DOCUMENT TEXT Start Marker
By Jenny German, TNR Advocate
Just after turning 40, the idea of helping feral cats was something I had never entertained as I truly didn’t know much about these felines, nor had I ever heard of the acronym TNR (Trap-Neuter-Return).
That all changed in 2003 when I learned of a large colony of cats in my community and how out of control the situation was getting. Being an animal lover, I decided to check out the area in person and from that day forward, my life changed forever.
When I saw more than 50 hungry cats/kittens scattered across a wooded area and field with intact males, kittens, and starving pregnant females hiding behind trees and tall grass, a new passion was created … the desire to improve the lives of feral cats.
The real challenge began as I had no idea just how to do this, but the vision in my head of these cats needing assistance was the driving force that gave me the courage to start a new chapter in my life. I promised them their lives were going to change for the better starting that day.
Times were different 19 years ago. TNR was not the movement that it is today, so most of my feral education came from scarce internet articles and observing and interacting with feral cats in person. My daily caretaker duties began with this large colony and that meant feeding/watering, sheltering and figuring out how to get them trapped for spay/neuter purposes.
I began having yard sales and the pocketed money went into an account for their surgeries. At first, finding a veterinarian was no easy task since many were not equipped to handle these specific cats for fear of liability. When I found a low-cost clinic in Battle Creek that was knowledgeable and had the expertise to fix feral cats, I was then able to accelerate the spay/neuter surgeries.
Since I did not own any live traps, I heard our city had a loaner one so I went to check it out. When the official placed the trap on the desk, rust flakes by the dozen fell off the trap, so I kindly declined and purchased some traps myself.
The night before my first trapping experience, I think I slept perhaps 20 minutes. I was excited, yet a bit nervous. With each trapping experience, I gained more confidence and, soon enough, I was on my way to stopping their reproduction.
It was exhilarating to see the lives of the feral cats greatly improve with each and every spay/neuter. These cats were happier, healthier, coexisted more peacefully and their numbers were stabilizing. To see a fixed feral cat do a half-somersault with joy because the caretaker was on the path to the feeding station is a vision I will treasure for the rest of my life. I wonder how many others experienced this bond and feelings of fulfillment. The rewards of what I was witnessing each day were phenomenal.
Trap-Neuter-Return was really not familiar terminology in the United States until the 1990s. As a society, we have come a long way since then, but we still have a great deal of work to do. Millions of feral cats are in need of spay/neuter assistance. These cats are in this predicament through no fault of their own.
DOCUMENT TEXT End Marker
PROVIDED MATERIAL Start Marker
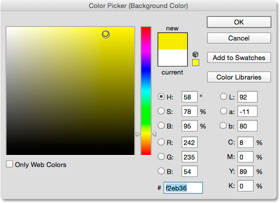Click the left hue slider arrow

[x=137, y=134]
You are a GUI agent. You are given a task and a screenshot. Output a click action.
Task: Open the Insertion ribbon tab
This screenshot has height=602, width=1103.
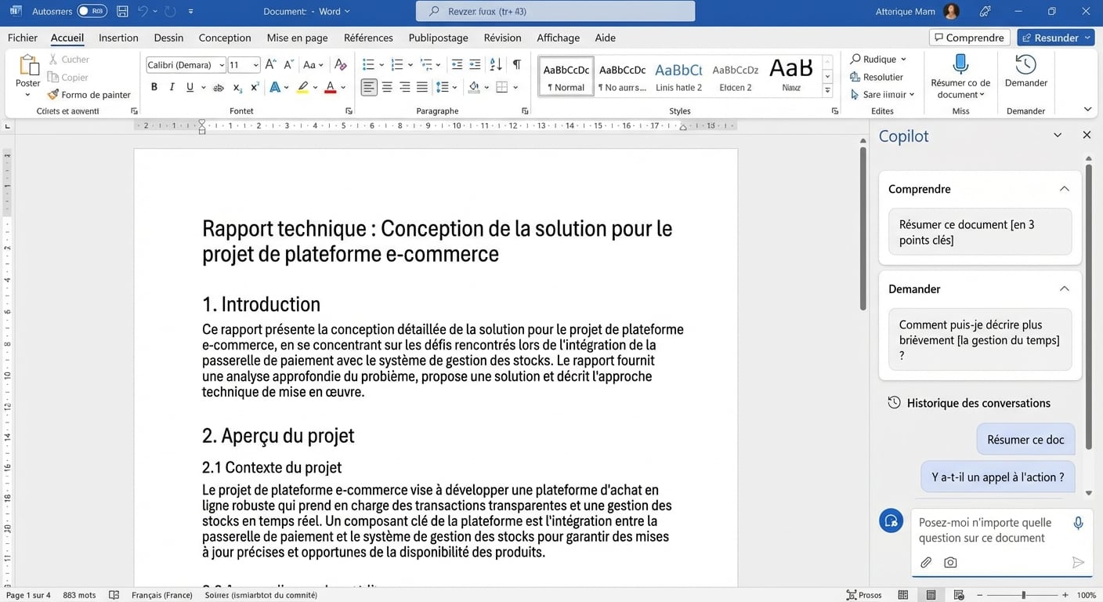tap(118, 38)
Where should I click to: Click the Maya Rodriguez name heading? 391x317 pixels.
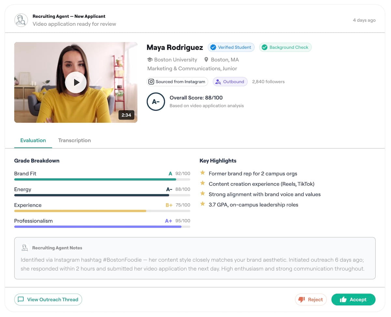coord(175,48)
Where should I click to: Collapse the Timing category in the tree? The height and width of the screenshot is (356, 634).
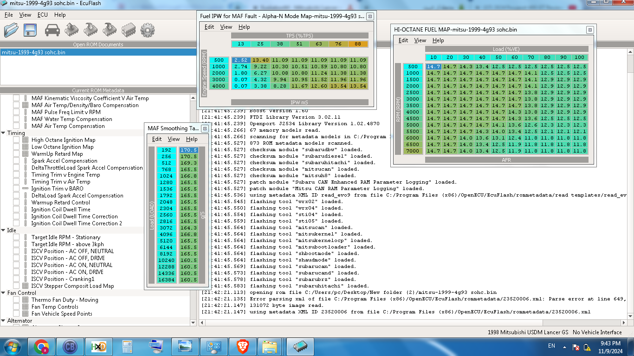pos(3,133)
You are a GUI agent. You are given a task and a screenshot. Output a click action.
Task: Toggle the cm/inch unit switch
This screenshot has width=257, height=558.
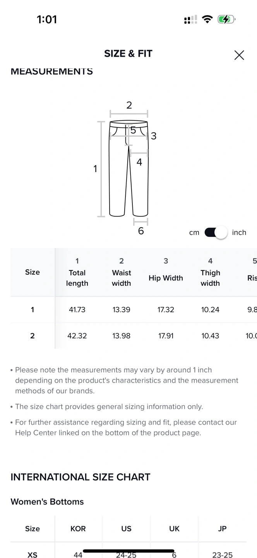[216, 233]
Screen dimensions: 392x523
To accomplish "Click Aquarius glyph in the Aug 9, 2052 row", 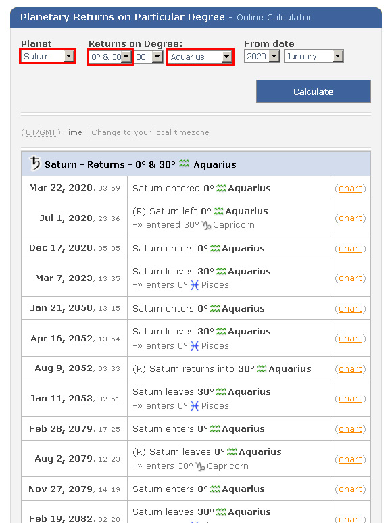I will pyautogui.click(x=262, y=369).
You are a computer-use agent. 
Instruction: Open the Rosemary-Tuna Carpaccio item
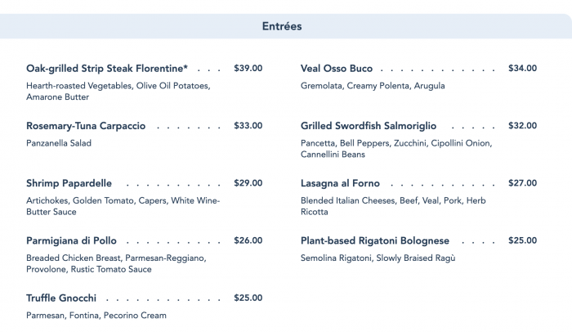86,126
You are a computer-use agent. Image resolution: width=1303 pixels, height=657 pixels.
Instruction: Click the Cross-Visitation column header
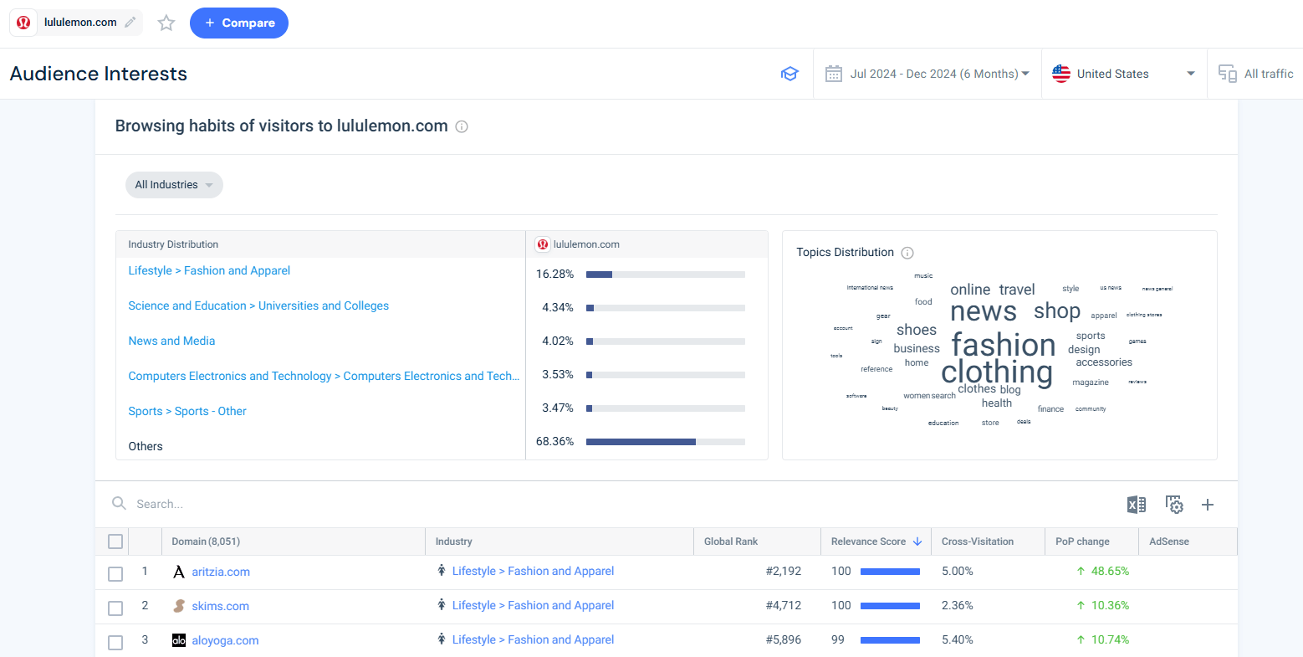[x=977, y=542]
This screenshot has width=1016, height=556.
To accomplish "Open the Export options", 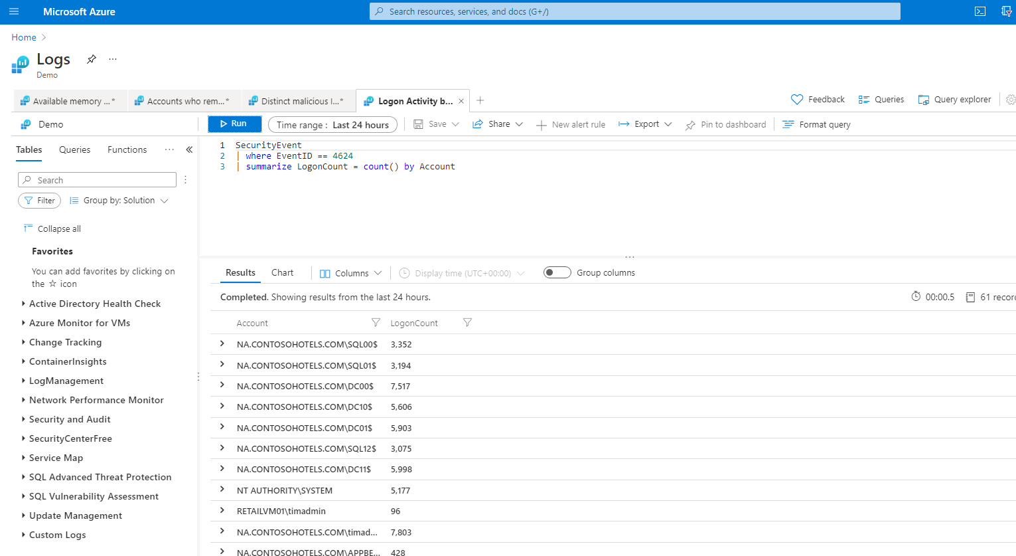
PROVIDED MATERIAL End Marker
# [TASK REQUIREMENTS]
Copy the passage from the feral cat essay starting at "The night before" and ending at "day were phenomenal.".

# [RESPONSE TO THIS EXERCISE]
The night before my first trapping experience, I think I slept perhaps 20 minutes. I was excited, yet a bit nervous. With each trapping experience, I gained more confidence and, soon enough, I was on my way to stopping their reproduction.
It was exhilarating to see the lives of the feral cats greatly improve with each and every spay/neuter. These cats were happier, healthier, coexisted more peacefully and their numbers were stabilizing. To see a fixed feral cat do a half-somersault with joy because the caretaker was on the path to the feeding station is a vision I will treasure for the rest of my life. I wonder how many others experienced this bond and feelings of fulfillment. The rewards of what I was witnessing each day were phenomenal.